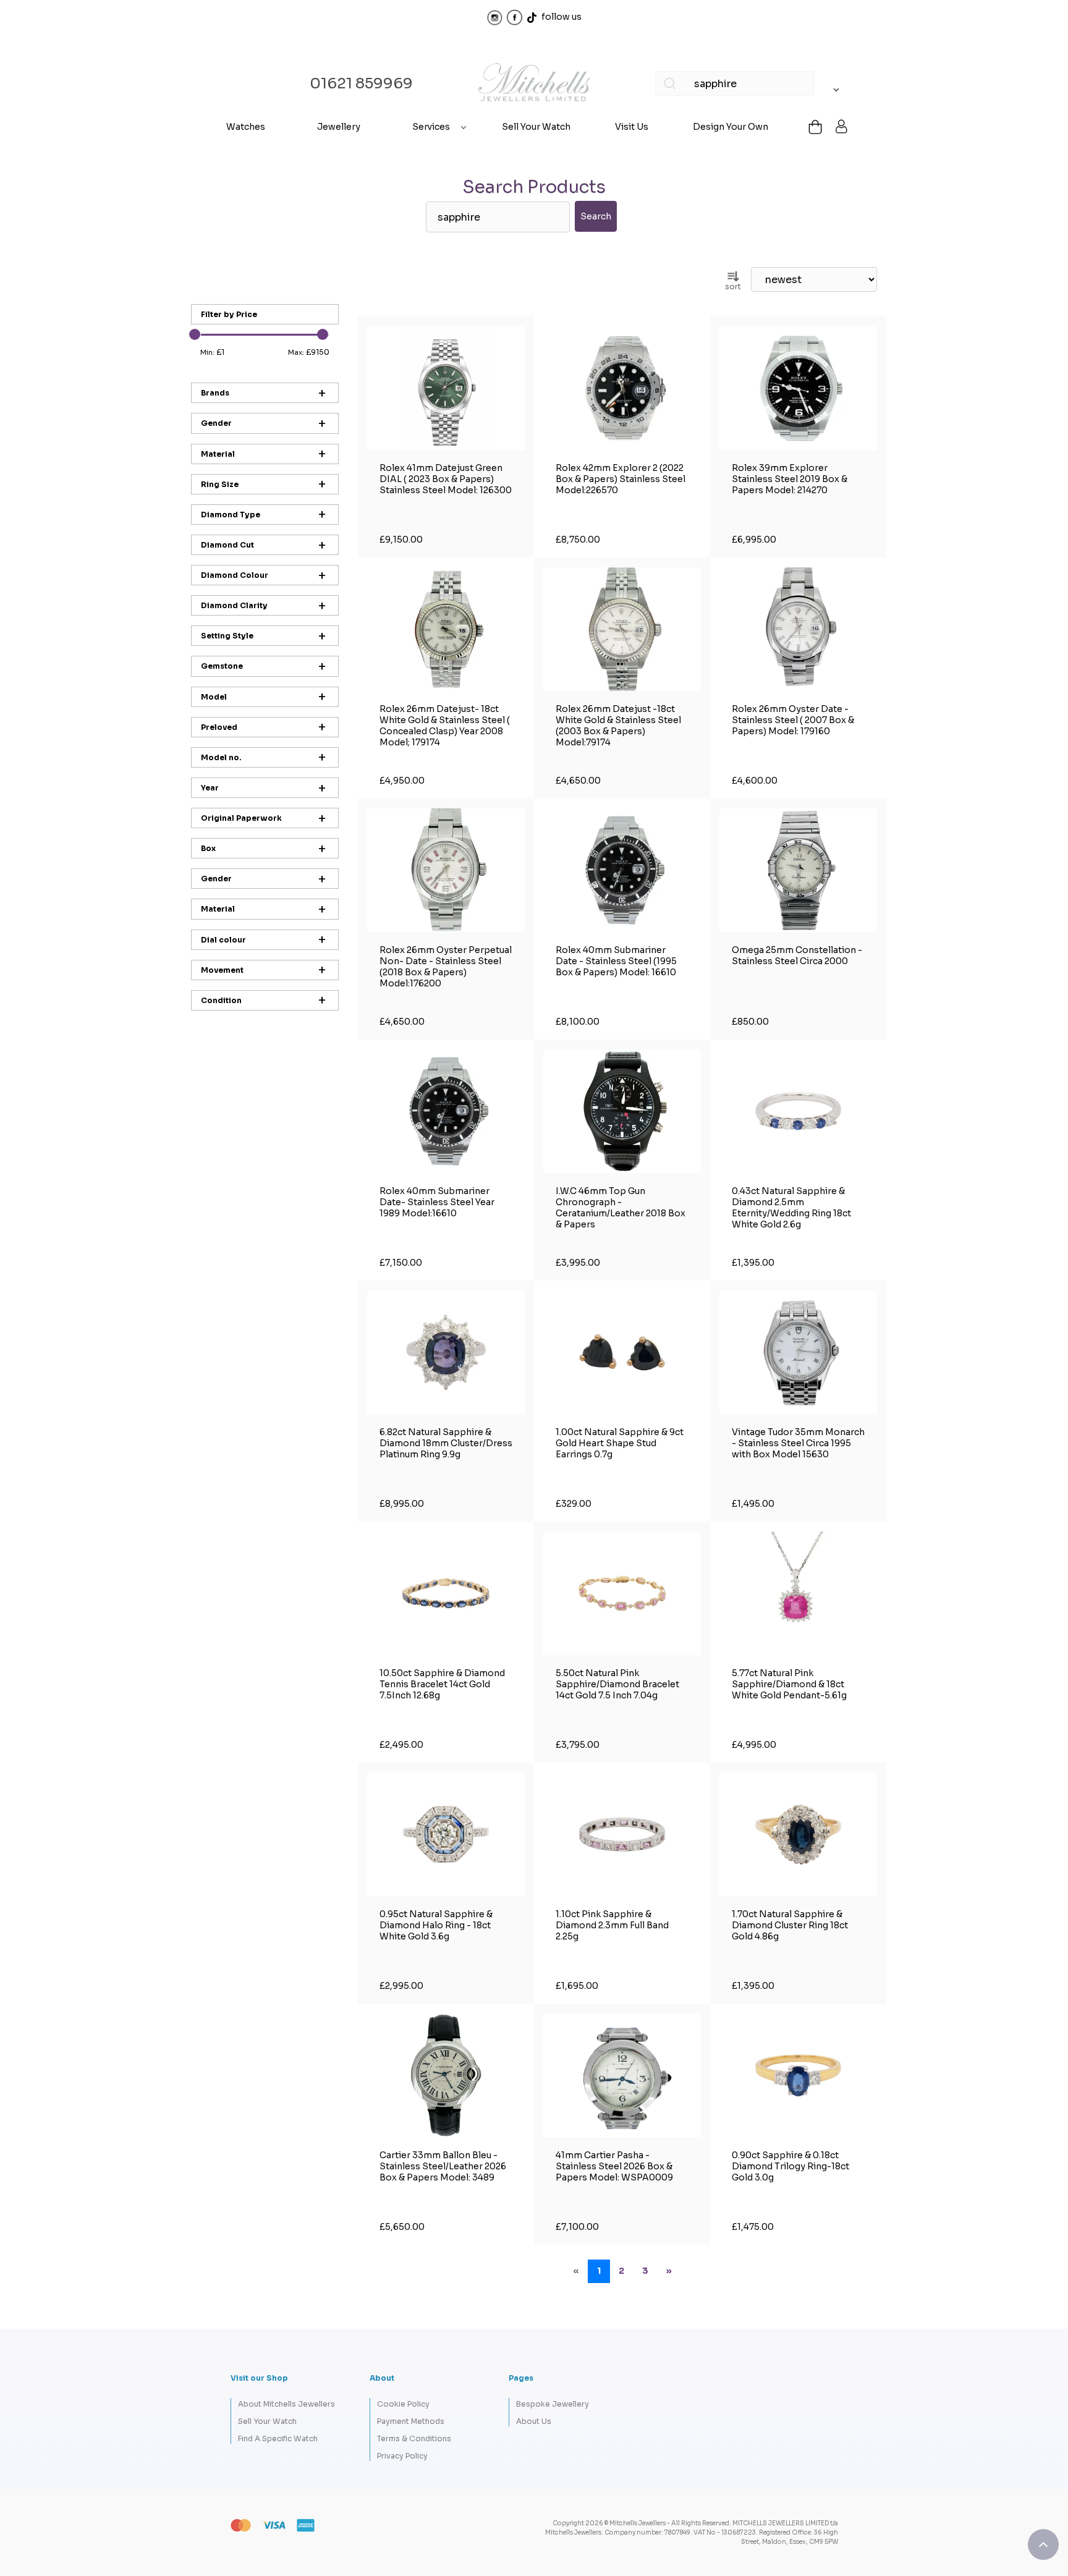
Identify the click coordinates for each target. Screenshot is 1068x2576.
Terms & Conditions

==

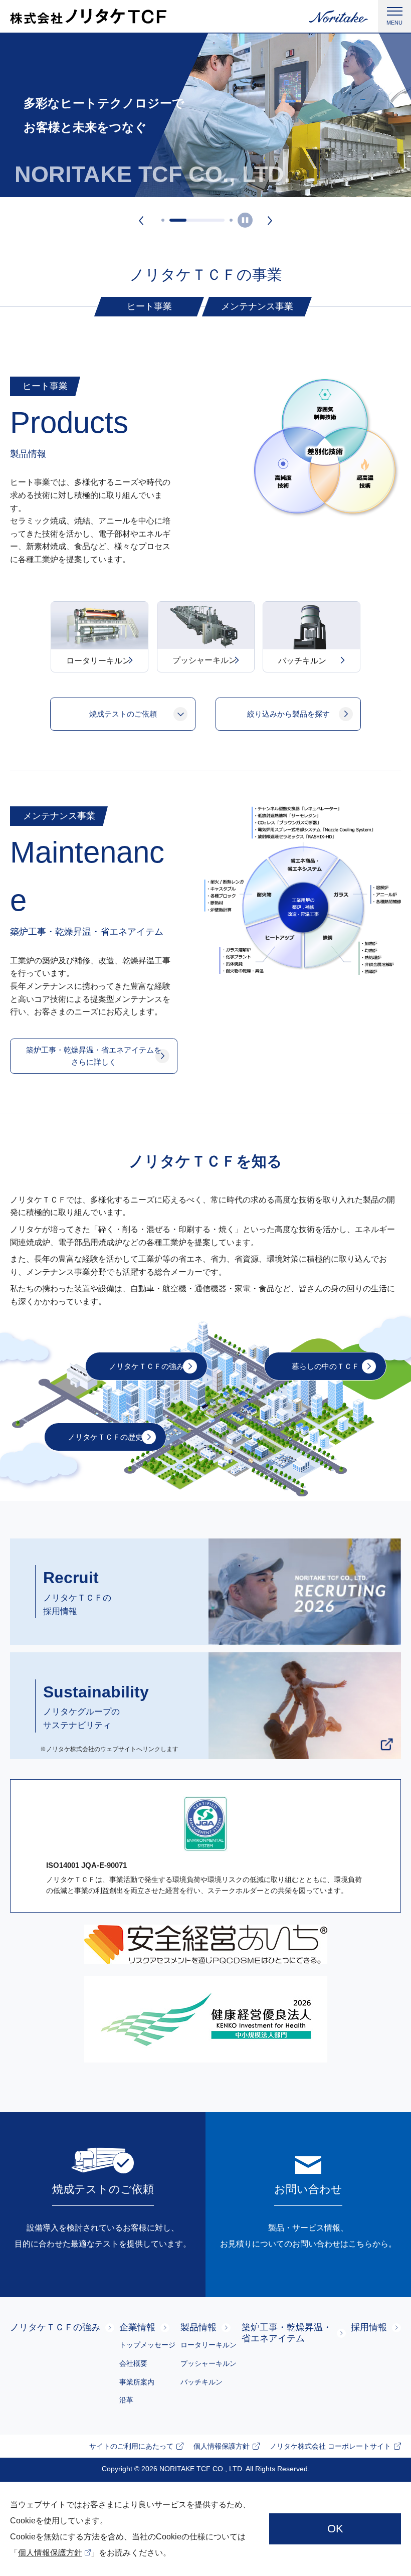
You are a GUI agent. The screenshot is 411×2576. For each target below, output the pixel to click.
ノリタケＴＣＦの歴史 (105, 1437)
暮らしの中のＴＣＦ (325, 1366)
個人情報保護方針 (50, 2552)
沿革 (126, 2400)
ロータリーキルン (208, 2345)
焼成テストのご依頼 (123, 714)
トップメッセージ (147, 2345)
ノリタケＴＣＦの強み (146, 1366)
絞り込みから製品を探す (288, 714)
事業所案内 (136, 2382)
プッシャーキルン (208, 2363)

> WHAT YOU NEED TO DO: Set down only the lines above that fall between the line holding "暮らしの中のＴＣＦ (325, 1366)" and the line holding "プッシャーキルン (208, 2363)", inclusive, keeping each exact.

> RESPONSE:
暮らしの中のＴＣＦ (325, 1366)
個人情報保護方針 (50, 2552)
沿革 (126, 2400)
ロータリーキルン (208, 2345)
焼成テストのご依頼 (123, 714)
トップメッセージ (147, 2345)
ノリタケＴＣＦの強み (146, 1366)
絞り込みから製品を探す (288, 714)
事業所案内 (136, 2382)
プッシャーキルン (208, 2363)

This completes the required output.